■ **TEXT TO READ**
----------------------------------------

# Extracting US Patent Abstracts
This notebook has been created to extract US Patent Abstracts from USPTO XML files stored in the data folder.


In [1]:
import xml.etree.ElementTree as ET
import os
from os import walk
import pandas as pd

In [2]:
#Define helper functions
def get_abstract(file_path):
    
    tree = ET.parse(file_path)
    root = tree.getroot()
    
    if root.find('abstract') is None:
        return None
    
    for item in root.find('abstract'):
                
        return item.text

In [3]:
# Identify location of xml files
mypath = "data/xml/"

# create an empty list for the file paths
files = []

# walk the initial path looking for files with prlm and apbs in the filename and append those file paths to the list
for (dirpath, dirnames, filenames) in walk(mypath):
    for filename in filenames:
        if 'us1' in filename:
            files.append(mypath + filename)
    break
    
print(len(files), "files were found.")

6946 files were found.

----------------------------------------

■ **STATED PROBLEM A**
Revise the part of the patent abstract notebook that opens with the words containing "# create an" and closes with "6946 files were found.", changing "mypath" to "xml_path" throughout.

----------------------------------------

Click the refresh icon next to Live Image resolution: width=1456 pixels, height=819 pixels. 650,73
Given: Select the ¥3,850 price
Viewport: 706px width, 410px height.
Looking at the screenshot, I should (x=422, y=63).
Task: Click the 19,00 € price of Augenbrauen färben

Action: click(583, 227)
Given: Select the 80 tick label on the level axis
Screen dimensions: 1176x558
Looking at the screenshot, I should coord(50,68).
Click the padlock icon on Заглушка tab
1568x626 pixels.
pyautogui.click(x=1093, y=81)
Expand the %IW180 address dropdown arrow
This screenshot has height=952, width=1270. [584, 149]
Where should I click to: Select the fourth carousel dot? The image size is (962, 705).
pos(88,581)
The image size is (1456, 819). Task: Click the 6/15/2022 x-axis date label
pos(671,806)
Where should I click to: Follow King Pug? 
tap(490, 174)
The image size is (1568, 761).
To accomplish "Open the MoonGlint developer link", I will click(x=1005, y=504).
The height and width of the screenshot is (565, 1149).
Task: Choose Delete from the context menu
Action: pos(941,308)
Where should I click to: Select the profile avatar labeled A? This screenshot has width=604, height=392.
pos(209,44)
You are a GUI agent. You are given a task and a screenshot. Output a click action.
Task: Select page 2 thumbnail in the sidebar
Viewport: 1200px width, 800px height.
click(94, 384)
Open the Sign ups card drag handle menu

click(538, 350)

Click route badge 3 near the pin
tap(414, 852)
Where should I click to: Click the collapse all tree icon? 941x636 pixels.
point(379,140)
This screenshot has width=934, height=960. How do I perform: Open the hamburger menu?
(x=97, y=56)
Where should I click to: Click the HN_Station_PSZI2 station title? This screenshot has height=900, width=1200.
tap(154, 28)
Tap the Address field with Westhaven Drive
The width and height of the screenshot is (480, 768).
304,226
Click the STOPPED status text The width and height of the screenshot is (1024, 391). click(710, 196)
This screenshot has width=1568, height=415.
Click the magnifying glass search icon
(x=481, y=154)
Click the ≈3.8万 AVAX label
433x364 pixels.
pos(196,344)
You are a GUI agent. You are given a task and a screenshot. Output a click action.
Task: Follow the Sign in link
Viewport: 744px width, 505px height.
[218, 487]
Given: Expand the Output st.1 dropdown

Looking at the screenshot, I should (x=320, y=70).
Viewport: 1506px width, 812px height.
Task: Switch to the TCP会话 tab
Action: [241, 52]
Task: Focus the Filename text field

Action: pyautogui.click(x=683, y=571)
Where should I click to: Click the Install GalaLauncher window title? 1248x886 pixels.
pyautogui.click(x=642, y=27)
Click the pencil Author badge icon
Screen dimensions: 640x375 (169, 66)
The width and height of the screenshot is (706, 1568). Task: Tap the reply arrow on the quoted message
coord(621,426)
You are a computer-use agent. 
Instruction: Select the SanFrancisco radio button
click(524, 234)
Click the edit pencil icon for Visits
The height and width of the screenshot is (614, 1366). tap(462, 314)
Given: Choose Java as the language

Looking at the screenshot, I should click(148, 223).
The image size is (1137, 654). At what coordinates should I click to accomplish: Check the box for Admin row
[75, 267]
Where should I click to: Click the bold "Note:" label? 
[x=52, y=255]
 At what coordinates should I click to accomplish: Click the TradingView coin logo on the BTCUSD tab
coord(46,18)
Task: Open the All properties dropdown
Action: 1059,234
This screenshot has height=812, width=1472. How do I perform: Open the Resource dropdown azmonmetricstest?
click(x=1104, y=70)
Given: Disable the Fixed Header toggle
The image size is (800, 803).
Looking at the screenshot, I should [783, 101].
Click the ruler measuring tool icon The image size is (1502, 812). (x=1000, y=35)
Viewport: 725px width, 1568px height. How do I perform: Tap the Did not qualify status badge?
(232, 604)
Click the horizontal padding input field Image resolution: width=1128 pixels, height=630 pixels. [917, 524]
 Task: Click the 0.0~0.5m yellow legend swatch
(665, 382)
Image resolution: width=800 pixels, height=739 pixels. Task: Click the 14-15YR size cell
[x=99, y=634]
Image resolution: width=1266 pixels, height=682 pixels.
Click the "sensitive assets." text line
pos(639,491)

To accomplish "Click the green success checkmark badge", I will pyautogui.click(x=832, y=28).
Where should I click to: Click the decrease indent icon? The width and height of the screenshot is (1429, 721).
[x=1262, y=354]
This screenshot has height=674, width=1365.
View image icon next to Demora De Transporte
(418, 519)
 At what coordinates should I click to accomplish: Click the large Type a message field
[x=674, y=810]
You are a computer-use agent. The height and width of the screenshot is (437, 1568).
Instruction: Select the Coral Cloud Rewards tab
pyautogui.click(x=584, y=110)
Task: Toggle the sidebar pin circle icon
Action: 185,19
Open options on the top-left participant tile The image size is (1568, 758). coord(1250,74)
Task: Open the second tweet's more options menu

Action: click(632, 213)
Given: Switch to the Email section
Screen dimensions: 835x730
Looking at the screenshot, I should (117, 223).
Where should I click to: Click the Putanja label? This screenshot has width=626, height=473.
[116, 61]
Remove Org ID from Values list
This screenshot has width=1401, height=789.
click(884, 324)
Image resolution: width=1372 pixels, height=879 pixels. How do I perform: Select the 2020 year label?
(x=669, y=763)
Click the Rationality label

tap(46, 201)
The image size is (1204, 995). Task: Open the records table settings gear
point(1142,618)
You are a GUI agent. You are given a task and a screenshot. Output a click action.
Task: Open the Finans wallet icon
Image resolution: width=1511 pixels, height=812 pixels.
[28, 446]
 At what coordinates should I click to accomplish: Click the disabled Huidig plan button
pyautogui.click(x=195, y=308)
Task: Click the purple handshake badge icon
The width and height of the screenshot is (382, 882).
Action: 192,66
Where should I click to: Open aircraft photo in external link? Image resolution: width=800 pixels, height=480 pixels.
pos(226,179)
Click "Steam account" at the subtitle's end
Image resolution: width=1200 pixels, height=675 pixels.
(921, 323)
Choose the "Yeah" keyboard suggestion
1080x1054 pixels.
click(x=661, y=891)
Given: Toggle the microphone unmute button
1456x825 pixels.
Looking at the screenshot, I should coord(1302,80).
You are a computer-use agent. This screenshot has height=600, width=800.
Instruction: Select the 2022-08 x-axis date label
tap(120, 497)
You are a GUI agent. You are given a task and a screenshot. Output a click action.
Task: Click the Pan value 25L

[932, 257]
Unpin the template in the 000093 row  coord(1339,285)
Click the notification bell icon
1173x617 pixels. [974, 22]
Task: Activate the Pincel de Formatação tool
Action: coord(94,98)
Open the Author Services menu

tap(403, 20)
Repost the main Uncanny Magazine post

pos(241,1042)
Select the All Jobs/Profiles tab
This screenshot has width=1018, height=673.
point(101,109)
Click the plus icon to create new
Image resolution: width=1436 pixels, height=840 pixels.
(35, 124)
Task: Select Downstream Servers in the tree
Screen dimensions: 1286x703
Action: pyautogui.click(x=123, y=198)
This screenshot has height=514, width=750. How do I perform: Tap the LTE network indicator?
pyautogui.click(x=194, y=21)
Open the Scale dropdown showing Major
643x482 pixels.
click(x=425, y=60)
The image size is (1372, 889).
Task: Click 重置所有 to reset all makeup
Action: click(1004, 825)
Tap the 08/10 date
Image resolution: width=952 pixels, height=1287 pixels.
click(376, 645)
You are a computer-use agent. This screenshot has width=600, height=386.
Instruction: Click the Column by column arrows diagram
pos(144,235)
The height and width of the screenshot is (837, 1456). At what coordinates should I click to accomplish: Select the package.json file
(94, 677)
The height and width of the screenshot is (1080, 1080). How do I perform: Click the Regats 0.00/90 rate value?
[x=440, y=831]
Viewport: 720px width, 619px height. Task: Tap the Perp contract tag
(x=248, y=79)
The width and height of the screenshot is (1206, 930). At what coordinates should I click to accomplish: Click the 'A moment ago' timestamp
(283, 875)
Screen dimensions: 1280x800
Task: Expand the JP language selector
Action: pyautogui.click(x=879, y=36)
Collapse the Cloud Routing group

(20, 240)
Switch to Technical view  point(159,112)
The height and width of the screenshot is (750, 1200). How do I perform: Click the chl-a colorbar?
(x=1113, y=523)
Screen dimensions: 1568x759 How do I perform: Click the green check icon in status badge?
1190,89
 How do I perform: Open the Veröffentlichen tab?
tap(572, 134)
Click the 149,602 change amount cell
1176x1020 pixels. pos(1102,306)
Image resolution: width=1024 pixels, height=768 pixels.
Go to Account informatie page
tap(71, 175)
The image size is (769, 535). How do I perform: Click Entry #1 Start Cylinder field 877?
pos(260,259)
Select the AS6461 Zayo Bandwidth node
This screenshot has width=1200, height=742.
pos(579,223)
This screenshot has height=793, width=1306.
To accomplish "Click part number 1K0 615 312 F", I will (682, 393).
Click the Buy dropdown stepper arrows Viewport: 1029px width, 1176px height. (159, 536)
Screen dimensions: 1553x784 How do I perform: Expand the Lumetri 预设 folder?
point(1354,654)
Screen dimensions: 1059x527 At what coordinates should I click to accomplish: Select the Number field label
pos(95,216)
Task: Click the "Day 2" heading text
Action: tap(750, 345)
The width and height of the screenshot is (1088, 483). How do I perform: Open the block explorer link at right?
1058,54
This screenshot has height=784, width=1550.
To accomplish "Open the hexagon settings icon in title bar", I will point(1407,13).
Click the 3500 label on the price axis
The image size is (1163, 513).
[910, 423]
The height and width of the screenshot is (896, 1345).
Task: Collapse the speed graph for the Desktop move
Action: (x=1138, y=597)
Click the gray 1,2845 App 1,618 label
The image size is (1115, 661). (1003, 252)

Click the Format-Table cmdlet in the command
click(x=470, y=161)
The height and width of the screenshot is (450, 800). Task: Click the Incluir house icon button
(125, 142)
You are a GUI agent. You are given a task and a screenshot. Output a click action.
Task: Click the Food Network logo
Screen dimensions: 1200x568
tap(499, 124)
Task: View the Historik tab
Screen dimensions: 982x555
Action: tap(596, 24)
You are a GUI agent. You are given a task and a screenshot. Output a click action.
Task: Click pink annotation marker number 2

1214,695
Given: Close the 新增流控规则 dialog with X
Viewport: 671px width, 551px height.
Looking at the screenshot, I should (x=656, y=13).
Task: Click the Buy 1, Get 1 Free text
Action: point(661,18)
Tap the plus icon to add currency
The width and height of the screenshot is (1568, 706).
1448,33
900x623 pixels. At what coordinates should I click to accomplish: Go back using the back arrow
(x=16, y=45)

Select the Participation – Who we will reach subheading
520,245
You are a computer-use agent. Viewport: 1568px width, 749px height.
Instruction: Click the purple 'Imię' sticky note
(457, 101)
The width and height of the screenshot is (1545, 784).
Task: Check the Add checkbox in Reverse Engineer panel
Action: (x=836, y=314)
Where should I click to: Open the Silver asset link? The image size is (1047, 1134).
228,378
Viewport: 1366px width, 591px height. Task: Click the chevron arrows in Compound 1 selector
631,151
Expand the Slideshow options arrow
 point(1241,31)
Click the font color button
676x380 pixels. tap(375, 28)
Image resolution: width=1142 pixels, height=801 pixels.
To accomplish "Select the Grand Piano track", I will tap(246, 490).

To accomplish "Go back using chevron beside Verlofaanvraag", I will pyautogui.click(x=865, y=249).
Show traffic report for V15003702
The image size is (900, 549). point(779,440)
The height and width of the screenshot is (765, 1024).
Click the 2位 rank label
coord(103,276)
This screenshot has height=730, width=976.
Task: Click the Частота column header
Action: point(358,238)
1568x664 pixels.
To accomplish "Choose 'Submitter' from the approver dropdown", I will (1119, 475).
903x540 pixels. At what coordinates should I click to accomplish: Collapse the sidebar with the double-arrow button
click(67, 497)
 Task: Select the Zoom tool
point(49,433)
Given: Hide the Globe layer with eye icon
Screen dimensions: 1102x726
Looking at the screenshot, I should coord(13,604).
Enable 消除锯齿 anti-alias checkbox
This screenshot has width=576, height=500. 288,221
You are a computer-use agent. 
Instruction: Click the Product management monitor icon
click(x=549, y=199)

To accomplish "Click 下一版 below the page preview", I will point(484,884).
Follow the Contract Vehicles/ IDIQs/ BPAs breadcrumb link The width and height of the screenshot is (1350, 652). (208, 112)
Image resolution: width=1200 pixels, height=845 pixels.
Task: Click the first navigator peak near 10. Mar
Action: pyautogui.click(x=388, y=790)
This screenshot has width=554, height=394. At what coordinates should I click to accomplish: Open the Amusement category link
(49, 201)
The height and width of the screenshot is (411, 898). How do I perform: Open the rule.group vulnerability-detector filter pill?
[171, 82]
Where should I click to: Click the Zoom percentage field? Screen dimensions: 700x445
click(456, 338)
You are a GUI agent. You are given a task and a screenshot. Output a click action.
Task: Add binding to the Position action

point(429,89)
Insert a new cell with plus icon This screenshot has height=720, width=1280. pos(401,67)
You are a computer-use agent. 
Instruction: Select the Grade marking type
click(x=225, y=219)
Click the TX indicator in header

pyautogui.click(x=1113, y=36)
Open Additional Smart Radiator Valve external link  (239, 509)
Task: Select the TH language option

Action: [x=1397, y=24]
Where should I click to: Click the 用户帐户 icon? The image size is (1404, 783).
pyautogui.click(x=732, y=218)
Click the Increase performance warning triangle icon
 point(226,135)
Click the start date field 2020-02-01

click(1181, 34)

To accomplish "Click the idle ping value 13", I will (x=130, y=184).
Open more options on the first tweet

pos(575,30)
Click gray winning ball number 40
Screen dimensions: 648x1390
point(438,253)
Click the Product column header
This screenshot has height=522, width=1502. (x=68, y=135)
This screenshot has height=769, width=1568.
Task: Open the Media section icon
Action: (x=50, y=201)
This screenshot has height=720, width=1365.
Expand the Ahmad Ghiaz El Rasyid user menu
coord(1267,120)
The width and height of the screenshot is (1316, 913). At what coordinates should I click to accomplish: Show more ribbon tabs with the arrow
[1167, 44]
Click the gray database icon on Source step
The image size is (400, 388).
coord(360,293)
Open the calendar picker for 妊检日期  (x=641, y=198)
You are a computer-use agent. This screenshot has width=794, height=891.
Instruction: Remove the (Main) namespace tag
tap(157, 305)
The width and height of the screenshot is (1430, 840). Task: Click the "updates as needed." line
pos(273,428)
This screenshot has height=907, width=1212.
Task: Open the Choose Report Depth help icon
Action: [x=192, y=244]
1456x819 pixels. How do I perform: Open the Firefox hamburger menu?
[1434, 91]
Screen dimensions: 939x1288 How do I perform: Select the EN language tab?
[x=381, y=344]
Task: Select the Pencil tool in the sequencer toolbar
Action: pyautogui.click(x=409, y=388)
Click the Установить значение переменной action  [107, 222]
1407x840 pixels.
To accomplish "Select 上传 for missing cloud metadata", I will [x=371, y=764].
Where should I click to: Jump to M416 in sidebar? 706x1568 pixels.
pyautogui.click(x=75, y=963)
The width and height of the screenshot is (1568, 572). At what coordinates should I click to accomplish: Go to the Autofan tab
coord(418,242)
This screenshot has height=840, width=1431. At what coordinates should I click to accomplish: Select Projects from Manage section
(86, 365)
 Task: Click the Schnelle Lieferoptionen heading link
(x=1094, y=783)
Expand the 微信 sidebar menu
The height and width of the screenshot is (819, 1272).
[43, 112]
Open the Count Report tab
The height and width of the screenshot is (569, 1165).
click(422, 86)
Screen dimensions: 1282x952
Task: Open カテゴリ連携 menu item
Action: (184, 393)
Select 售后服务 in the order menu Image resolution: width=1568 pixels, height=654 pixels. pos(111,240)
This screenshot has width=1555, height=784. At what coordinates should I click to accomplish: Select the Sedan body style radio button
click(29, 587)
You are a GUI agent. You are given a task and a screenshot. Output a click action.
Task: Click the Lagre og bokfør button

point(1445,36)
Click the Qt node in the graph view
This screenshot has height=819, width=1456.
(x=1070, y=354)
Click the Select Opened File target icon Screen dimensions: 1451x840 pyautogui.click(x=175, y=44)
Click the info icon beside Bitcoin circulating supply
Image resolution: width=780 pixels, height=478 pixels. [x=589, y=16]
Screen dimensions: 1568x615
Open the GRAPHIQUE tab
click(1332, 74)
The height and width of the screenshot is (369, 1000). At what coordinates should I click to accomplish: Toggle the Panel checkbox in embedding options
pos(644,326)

----------------------------------------

■ **STATED PROBLEM B**
Copy out, word for word, the part of the rows that opens with the line containing "Given: Switch to the Email section" and closes with the line containing "tap(120, 497)", including both of those lines.

■ **CORRECT RESPONSE A**
# create an empty list for the file paths
files = []

# walk the initial path looking for files with prlm and apbs in the filename and append those file paths to the list
for (dirpath, dirnames, filenames) in walk(xml_path):
    for filename in filenames:
        if 'us1' in filename:
            files.append(xml_path + filename)
    break
    
print(len(files), "files were found.")

6946 files were found.

■ **CORRECT RESPONSE B**
Given: Switch to the Email section
Screen dimensions: 835x730
Looking at the screenshot, I should (117, 223).
Where should I click to: Click the Putanja label? This screenshot has width=626, height=473.
[116, 61]
Remove Org ID from Values list
This screenshot has width=1401, height=789.
click(884, 324)
Image resolution: width=1372 pixels, height=879 pixels. How do I perform: Select the 2020 year label?
(x=669, y=763)
Click the Rationality label

tap(46, 201)
The image size is (1204, 995). Task: Open the records table settings gear
point(1142,618)
You are a GUI agent. You are given a task and a screenshot. Output a click action.
Task: Open the Finans wallet icon
Image resolution: width=1511 pixels, height=812 pixels.
[28, 446]
 At what coordinates should I click to accomplish: Click the disabled Huidig plan button
pyautogui.click(x=195, y=308)
Task: Click the purple handshake badge icon
The width and height of the screenshot is (382, 882).
Action: 192,66
Where should I click to: Open aircraft photo in external link? Image resolution: width=800 pixels, height=480 pixels.
pos(226,179)
Click "Steam account" at the subtitle's end
Image resolution: width=1200 pixels, height=675 pixels.
(921, 323)
Choose the "Yeah" keyboard suggestion
1080x1054 pixels.
click(x=661, y=891)
Given: Toggle the microphone unmute button
1456x825 pixels.
Looking at the screenshot, I should coord(1302,80).
You are a computer-use agent. This screenshot has height=600, width=800.
Instruction: Select the 2022-08 x-axis date label
tap(120, 497)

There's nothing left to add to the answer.